Interaction between RYK and Eph receptors is also involved in regulating the migration of neuroprogenitors. Indeed, overexpression of full-length RYK, but not a mutant form that does not bind to Eph-B3, inhibited radial migration of cortical neuroprogenitors in the rat cortex. Conversely, a mutant form of RYK lacking the kinase domain (including six out of nine tyrosines) had no effect on radial cell migration and still bound Eph-B3, suggesting that the function of RYK in cortical cell migration is independent of tyrosine phosphorylation but correlates with Eph-B3 binding (Kamitori et al. 2005). Altogether, these results suggest that RYK and Eph receptors act as agonists in regulating cortical cell migration during development (Fig. 2).

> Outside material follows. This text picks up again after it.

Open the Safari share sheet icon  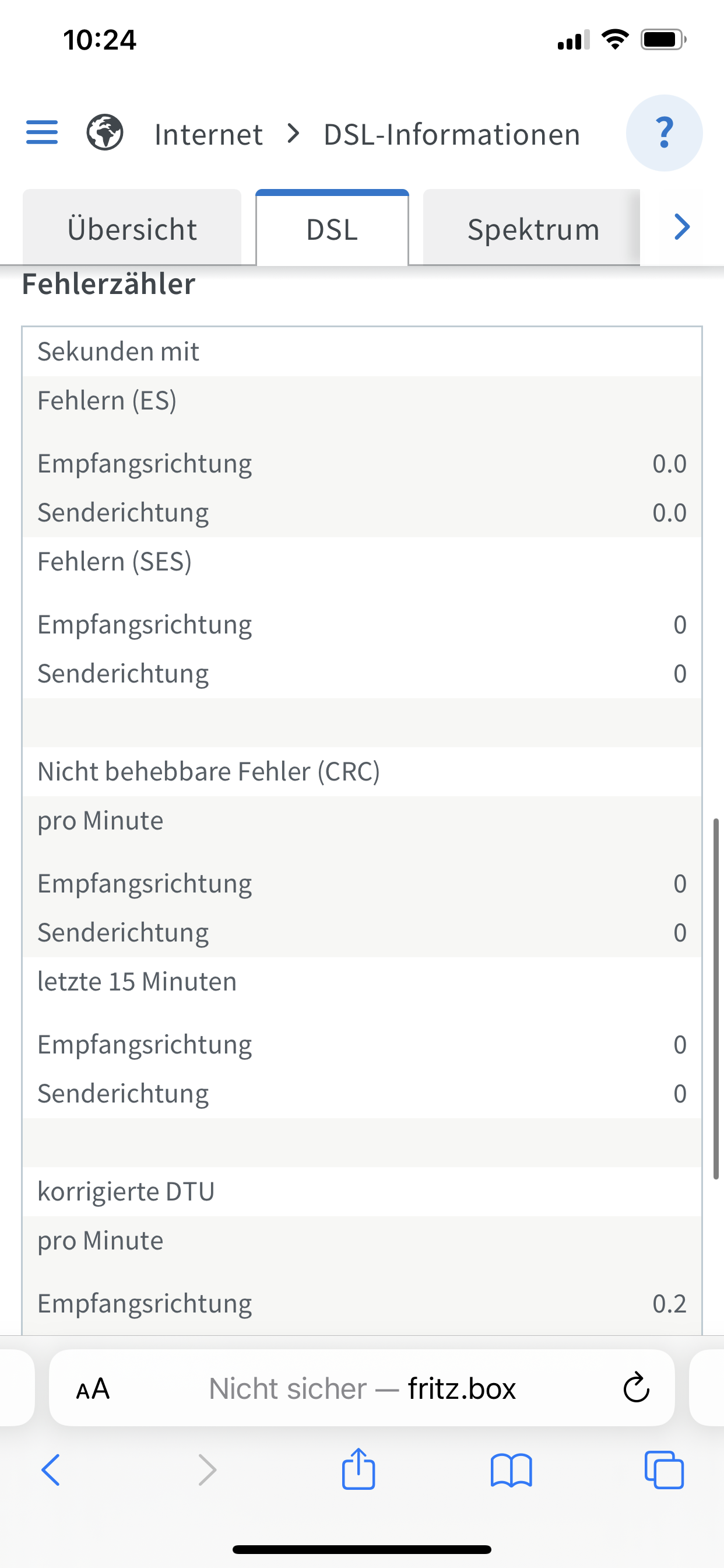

The latter study, however, must be interpreted in light of recent findings showing that RYK is an alternate receptor for Wnt proteins (Inoue et al. 2004; Lu et al. 2004) and that the Wnt/β-catenin pathway is also involved in cortical cell migration (Machon et al. 2003). To complicate matters further, a recent study uncovered an antagonistic relationship between Wnt/RYK and Eph/ephrin pathways in controlling retinotectal topographic mapping (Schmitt et al. 2006). Topographic mapping is a process ensuring that axons project to their appropriate target in the brain. Eph/ephrin signaling has been involved in positioning retinotectal projections along the medial–lateral axis; however, it cannot alone account for correct mapping in the tectum. In their very elegant study, Schmitt et al. (2006) demonstrate that the Wnt3/RYK pathway acts as a lateral mapping force to counterbalance the Eph-B/ephrin-B medial mapping force in the tectum. Although Schmitt et al. (2006) favor the idea of two independent pathways, their results do not rule out the possibility that both pathways directly modulate each other.

Chemokine receptors

Chemokines and their cell surface G-protein-coupled receptors are major regulators of cell trafficking. Among the wide number of chemokines and chemokine receptors (Zlotnik and Yoshie 2000), the CXCR4/SDF-1 pair stands out since the function of the CXCR4/SDF-1 signaling pathway is not limited to cell trafficking but also encompasses important roles in organogenesis and embryonic development (Kucia et al. 2004). The CXCR4/SDF-1 pathway has been shown to regulate multiple cellular processes such as locomotion, adhesion, secretion, and potentially survival and proliferation (Kucia et al. 2004). In 2001, Lu et al. (2001) demonstrated that activation of ephrin-B reverse signaling inhibited SDF-1-induced chemotaxis of cerebellar granule cells. The mechanistic basis for this inhibition was partly elucidated with the identification of PDZ-RGS3, a protein that binds the cytoplasmic domain of ephrin-Bs and is able to inactivate G-protein signaling via its GAP activity (Fig. 2; Lu et al. 2001). Similar results were obtained in T cells, as it was shown that activation of Eph-A receptors inhibited SDF-1-induced chemotaxis by altering the balance of small GTPases activity in these cells (Fig. 2; Sharfe et al. 2002). Down-regulation of chemokine-induced migration by Eph/ephrin signaling was also shown to be important to regulate trophoblast movement involved in arteriole remodeling during human placentation (Red-Horse et al. 2005). Unlike the studies above, which demonstrated an antagonistic relationship between Eph/ephrin and CXCR4/SDF-1 signaling, Salvucci et al. (2006) reported that an agonistic interaction between these pathways regulates endothelial movement and morphogenesis of blood vessels (Fig. 2). Stimulation of the Eph/ephrin signaling cascade enhanced SDF-1-induced chemotaxis in endothelial cells, and both pathways synergized to activate/phosphorylate AKT (Salvucci et al. 2006). Therefore, these studies clearly demonstrate that Eph/ephrin signaling and CXCR4/SDF-1 signaling cooperate to regulate a number of biological processes involving cell chemotaxis. Although the data so far point to a cross-talk at the level of downstream effectors, it would be interesting to test for direct interactions between these proteins, especially in light of the fact that both pathways localize in lipid rafts (Gauthier and Robbins 2003; Wysoczynski et al. 2005; Giri et al. 2007).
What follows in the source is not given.